Their suits (jacket and pants): 6000, 9000 and 12,000 baht. Shirts start from 1300 baht. Pants are 2500 onwards to 3000 baht.
I took a Grab to Sarnies and midway through the journey, the Grab driver asked if we were heading for Pad Thai. I said no, Sarnies is a new cafe that opened recently. I had no idea what Pad Thai was he referring to.
The Grab driver looked at the address and said that Charoen Krung 44 has a famous Pad Thai place. He explained that people will know Pad Thai in Charoen Krung 44 more than Sarnies.
I brushed him aside because I saw on Instagram that Sarnies Bangkok looks really rustic and have planned on visiting them.
As we drove into the soi at about 11am, the driver pointed out to a restaurant with a signboard “Baan Pad Thai” which looked empty inside. We didn’t think much about it and headed 50 metres further down to Sarnies.
The menu was surprisingly quite extensive (to be fair, I have never been to the one in Singapore) with varieties of mains and all day breakfast. The coffee was flavorful but not exactly the kind that I was expecting. (I like a mix of fruits and nuts.)
Salted egg pasta was nice for the first few bites, but the salted egg then gets to me and it becomes really heavy. I would recommend it for sharing.

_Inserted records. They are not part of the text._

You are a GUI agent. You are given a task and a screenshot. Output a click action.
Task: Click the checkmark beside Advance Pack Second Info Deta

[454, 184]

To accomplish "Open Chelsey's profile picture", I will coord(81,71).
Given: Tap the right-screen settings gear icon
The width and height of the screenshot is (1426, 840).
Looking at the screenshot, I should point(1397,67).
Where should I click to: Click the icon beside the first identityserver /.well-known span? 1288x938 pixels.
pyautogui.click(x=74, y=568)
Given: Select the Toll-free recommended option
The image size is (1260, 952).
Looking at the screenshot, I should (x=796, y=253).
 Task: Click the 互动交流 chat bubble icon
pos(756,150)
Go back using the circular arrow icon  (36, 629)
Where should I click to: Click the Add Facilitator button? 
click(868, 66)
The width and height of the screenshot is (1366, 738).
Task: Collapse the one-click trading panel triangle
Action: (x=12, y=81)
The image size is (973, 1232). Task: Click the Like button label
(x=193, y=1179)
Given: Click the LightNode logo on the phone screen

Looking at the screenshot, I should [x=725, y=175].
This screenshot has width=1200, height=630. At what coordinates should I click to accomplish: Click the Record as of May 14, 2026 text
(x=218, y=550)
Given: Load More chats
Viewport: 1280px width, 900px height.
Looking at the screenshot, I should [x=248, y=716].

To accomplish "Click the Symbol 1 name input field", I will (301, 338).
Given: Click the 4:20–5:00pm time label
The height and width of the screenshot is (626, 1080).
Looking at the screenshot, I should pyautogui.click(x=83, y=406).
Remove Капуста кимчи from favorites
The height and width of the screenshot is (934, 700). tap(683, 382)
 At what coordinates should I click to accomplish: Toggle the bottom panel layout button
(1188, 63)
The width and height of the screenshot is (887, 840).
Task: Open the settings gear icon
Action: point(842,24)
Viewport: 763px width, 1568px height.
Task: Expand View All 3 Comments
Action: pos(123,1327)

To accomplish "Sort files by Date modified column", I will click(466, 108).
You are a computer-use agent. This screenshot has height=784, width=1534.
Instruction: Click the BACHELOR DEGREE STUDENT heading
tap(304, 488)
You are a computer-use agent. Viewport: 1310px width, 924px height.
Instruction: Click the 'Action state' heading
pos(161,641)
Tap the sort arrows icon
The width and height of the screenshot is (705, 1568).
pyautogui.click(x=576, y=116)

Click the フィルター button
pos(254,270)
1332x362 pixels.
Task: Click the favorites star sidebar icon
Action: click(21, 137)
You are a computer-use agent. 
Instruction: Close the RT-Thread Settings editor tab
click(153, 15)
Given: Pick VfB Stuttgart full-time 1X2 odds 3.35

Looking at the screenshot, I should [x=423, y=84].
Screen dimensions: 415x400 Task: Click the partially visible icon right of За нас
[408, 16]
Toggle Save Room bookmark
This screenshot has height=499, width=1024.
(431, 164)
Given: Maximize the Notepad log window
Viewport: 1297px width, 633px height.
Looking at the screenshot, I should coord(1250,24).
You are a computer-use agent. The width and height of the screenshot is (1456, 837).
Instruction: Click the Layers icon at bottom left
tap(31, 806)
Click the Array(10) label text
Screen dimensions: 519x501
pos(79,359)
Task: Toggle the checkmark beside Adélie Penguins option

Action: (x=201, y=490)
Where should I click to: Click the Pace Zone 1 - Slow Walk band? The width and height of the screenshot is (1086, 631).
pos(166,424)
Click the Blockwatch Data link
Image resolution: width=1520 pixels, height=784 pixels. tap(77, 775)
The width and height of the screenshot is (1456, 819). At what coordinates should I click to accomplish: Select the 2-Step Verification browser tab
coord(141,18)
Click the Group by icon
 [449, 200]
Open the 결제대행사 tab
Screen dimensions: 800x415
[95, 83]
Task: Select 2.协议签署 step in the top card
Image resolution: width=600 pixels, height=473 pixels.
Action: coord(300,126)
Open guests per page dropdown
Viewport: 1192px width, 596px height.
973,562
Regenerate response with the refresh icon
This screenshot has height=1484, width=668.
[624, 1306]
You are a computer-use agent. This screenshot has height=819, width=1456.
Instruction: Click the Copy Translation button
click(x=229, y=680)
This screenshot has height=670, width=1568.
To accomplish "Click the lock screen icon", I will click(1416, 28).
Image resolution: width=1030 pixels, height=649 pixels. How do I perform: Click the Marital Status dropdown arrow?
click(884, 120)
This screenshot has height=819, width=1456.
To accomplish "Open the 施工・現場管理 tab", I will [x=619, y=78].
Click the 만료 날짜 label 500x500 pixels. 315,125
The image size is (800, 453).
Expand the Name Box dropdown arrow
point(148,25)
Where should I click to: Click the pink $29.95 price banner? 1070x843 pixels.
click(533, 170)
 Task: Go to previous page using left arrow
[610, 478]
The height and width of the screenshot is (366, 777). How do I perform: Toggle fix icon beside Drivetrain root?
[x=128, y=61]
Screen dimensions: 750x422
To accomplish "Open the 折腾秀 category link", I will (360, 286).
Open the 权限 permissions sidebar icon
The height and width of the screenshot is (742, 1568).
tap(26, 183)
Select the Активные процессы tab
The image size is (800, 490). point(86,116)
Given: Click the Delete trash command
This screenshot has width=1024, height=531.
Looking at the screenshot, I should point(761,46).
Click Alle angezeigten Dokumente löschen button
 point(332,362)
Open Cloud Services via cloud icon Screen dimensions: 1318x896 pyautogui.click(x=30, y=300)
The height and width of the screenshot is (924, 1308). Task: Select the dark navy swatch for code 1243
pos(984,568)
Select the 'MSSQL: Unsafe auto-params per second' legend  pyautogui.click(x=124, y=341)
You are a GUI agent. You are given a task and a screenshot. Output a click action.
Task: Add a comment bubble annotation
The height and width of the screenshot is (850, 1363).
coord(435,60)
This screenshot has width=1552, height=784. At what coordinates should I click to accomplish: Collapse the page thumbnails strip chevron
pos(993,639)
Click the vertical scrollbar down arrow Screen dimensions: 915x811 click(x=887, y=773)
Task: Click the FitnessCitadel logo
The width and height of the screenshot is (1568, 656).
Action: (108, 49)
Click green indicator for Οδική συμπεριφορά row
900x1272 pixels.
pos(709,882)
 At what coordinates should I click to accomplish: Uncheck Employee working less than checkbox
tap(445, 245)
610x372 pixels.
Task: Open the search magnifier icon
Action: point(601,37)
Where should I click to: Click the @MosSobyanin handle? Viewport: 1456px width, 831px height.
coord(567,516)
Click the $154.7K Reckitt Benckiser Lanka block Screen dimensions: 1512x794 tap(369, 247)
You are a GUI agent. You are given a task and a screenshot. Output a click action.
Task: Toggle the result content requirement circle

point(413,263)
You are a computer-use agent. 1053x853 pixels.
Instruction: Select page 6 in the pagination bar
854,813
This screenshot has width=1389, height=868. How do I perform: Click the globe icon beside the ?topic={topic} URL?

When we were done, we walked out of the soi towards the BTS station and passed Baan Pad Thai again. This time we saw that the restaurant was packed and some patrons were seated outside the restaurant with their food. I peeped at their food and saw amazing Pad Thai with the entire crab and also Pad Thai with huge ass prawns.
I was too filled with salted egg to stuff another plate of Pad Thai in, but it gives me a reason to be back here again.
Took a trip to spend time with Mother Nature to hide away from all the busy and hectic. The objective was simple, to just chill and do nothing.
Mon Nuea homestay was about half an hour’s drive out of Chiang Mai city. Most of the journey was going upwards towards the peak of the mountains. We lost our way a couple of times but eventually reached in the late afternoon.
There were 3 kinds of accommodation available: Tents, domes and rooms. I would have preferred the tents because each tent had an attached bathroom, however the tents were all fully booked when we got there. Hence we opted for the domes. Domes have no attached toilet but all share a common bathroom with 4 shower and 4 cubicles. The rooms are pretty standard wooden and bamboo, with attached bathroom and balcony, but it would be pointless to stay within walls when you’re spending a night on the mountains to enjoy all things natural.
For dinner, it was a standard Thai barbeque steamboat on a charcoal stove that each accommodation would have. The food was nothing special to be honest, mookata is mookata regardless of how you cook it, however to have mookata in the evening breeze while watching the evening sunset is something different.
This is how it looks like inside the dome. It was high enough for me to stand up straight without knocking on to the canvas, and it comes with a small table fan that we didn’t use because it got cooler when the sky got dark. We left a bottle of yogurt out in the open and at night the temperatures drop as low as 12 degrees celsius. By sunrise, the yogurt was already chilled.
The reception lobby also serves as a convenience store that sells very basic necessities and beverages. That’s also the same place where breakfast will be served in the morning.
Breakfast is a very simple bowl of porridge with minced meat, a hard boiled egg, and some garnishing. You may think I’m kidding but there was so much simplicity in this dish it was the most amazing breakfast I ever had. The porridge was so good.
Maybe that’s why they call it a homestay, Breakfast tastes like how traditional grannies would prepare them. Or maybe it’s called a homestay, Because everywhere’s our home if we explore these places together.